> [DIRECTIONS FOR THIS TASK]: Below are the records. Gather each line that holds "size".

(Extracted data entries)
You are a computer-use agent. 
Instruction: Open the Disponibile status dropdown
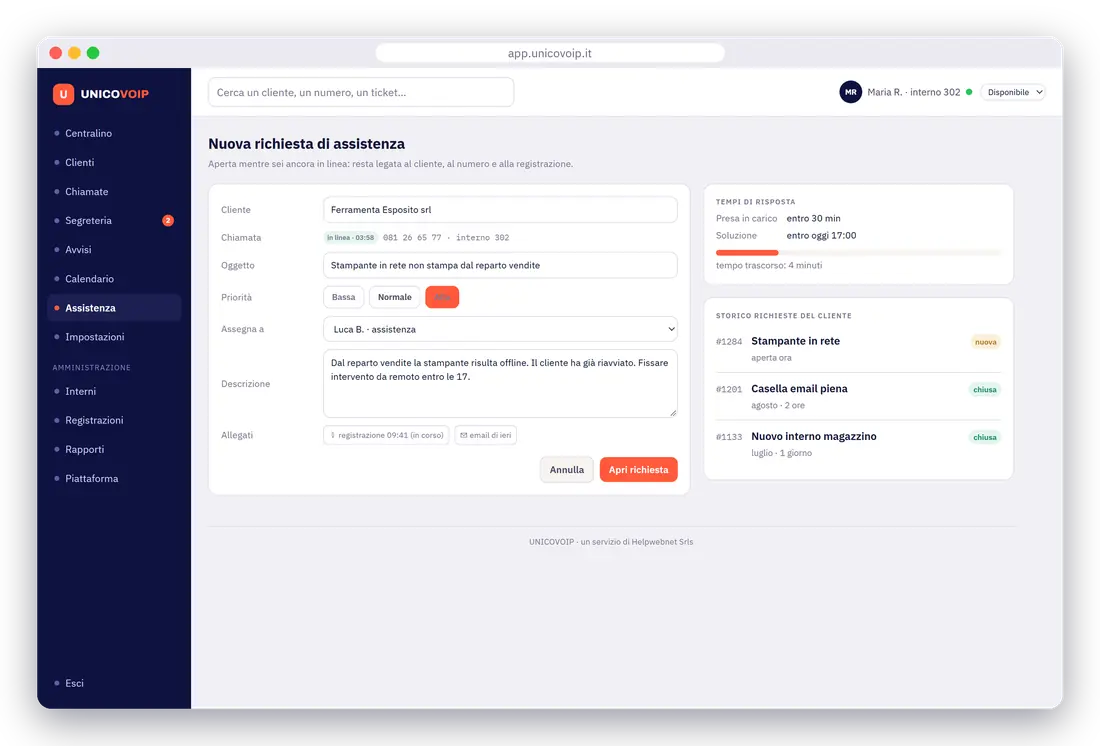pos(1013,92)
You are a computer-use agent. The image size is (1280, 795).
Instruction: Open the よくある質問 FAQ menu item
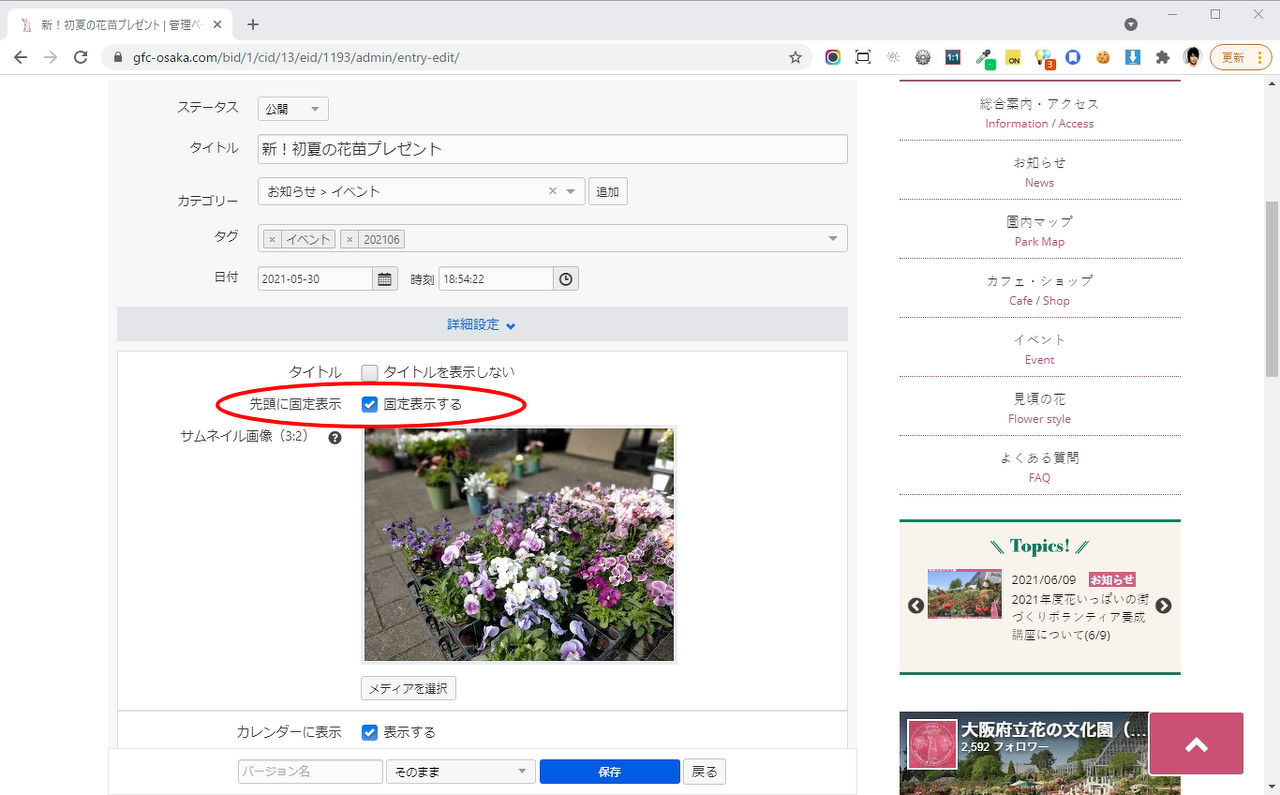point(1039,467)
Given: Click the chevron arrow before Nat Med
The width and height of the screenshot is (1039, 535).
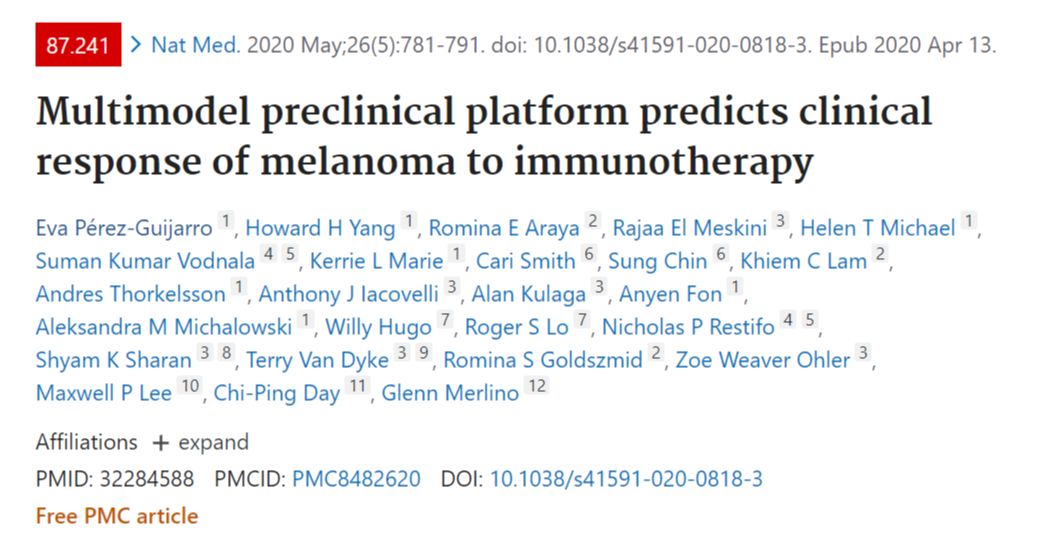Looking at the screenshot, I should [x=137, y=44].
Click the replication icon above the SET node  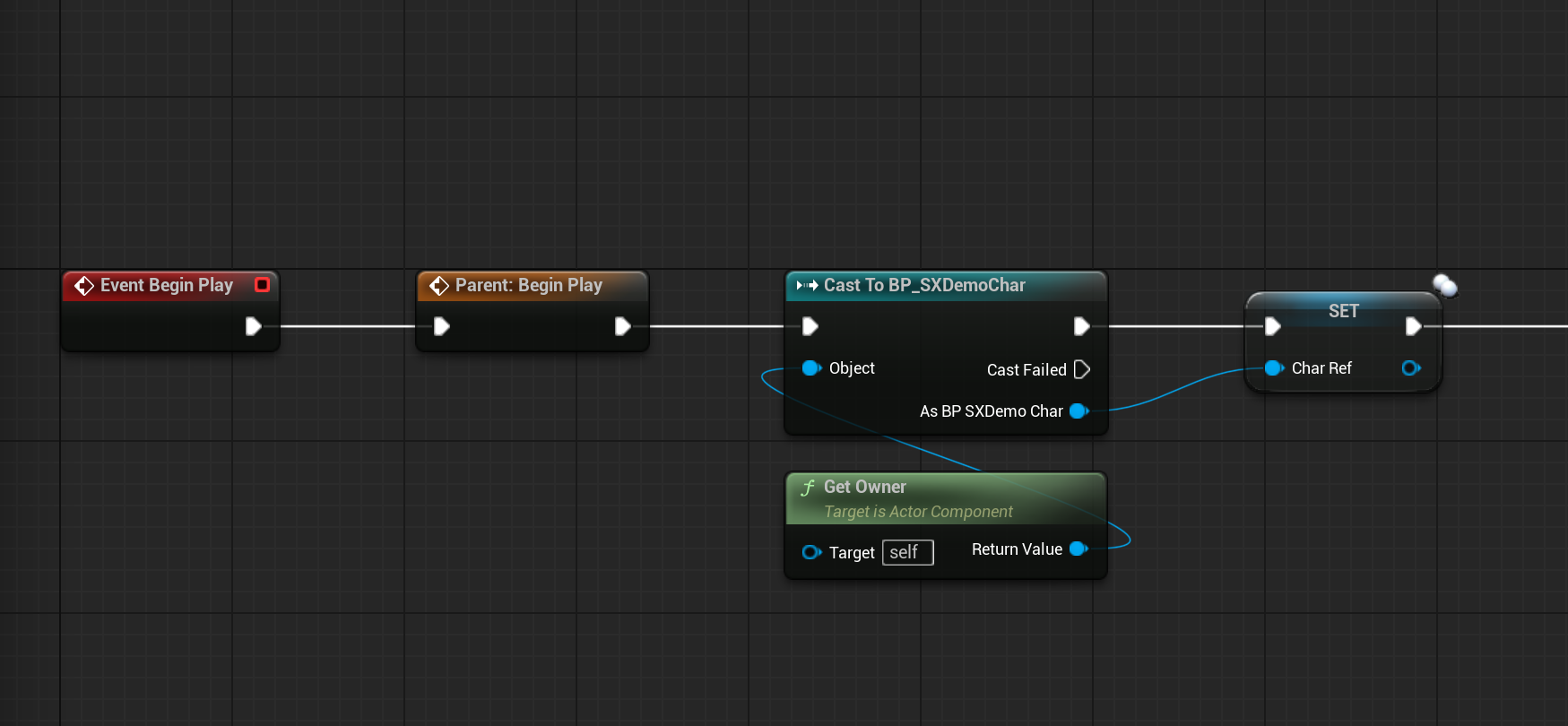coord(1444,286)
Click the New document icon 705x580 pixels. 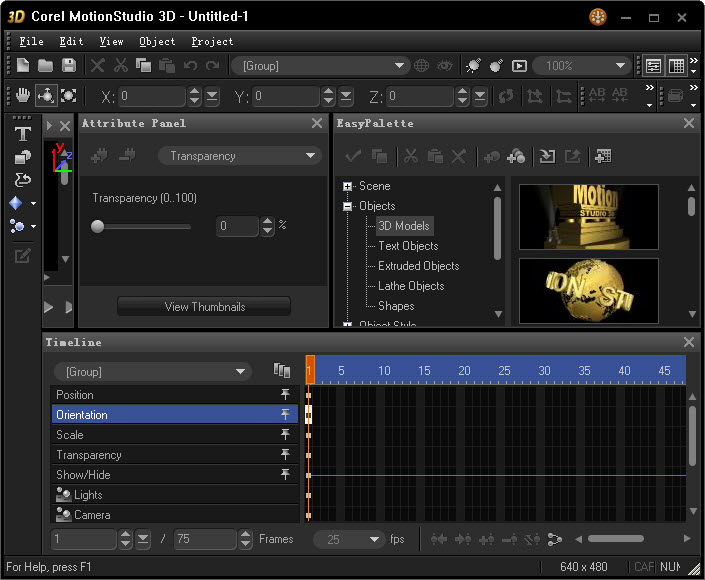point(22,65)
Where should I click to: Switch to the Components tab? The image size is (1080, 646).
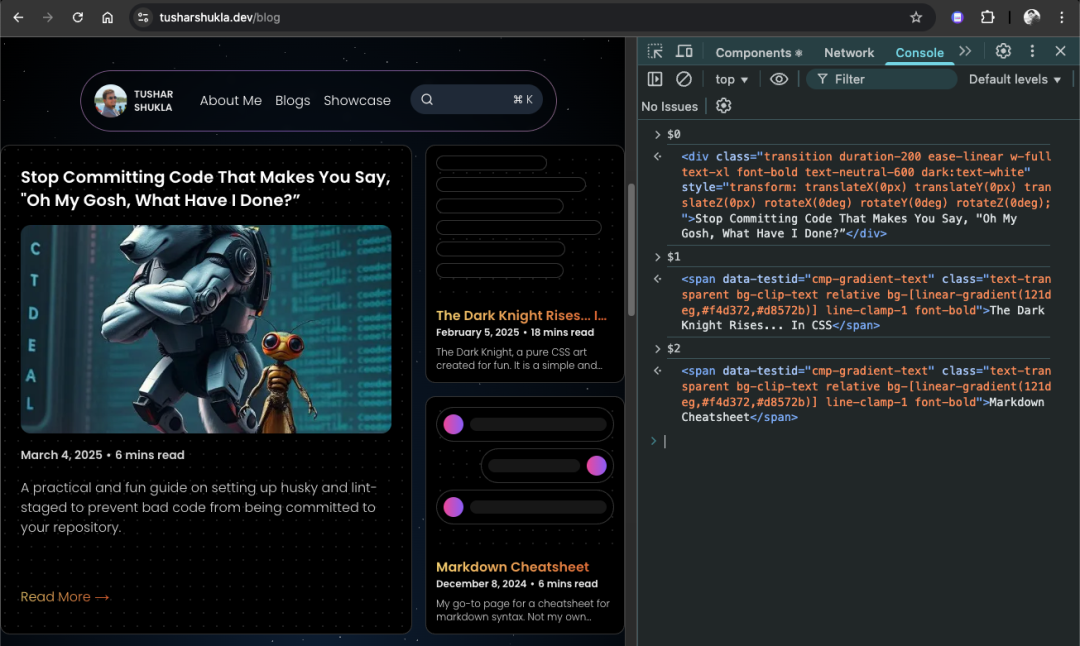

> [TASK RESPONSE]:
You are a computer-use agent. The image size is (1280, 795).
Where should I click to: Switch to the Components tab? The image size is (1080, 646).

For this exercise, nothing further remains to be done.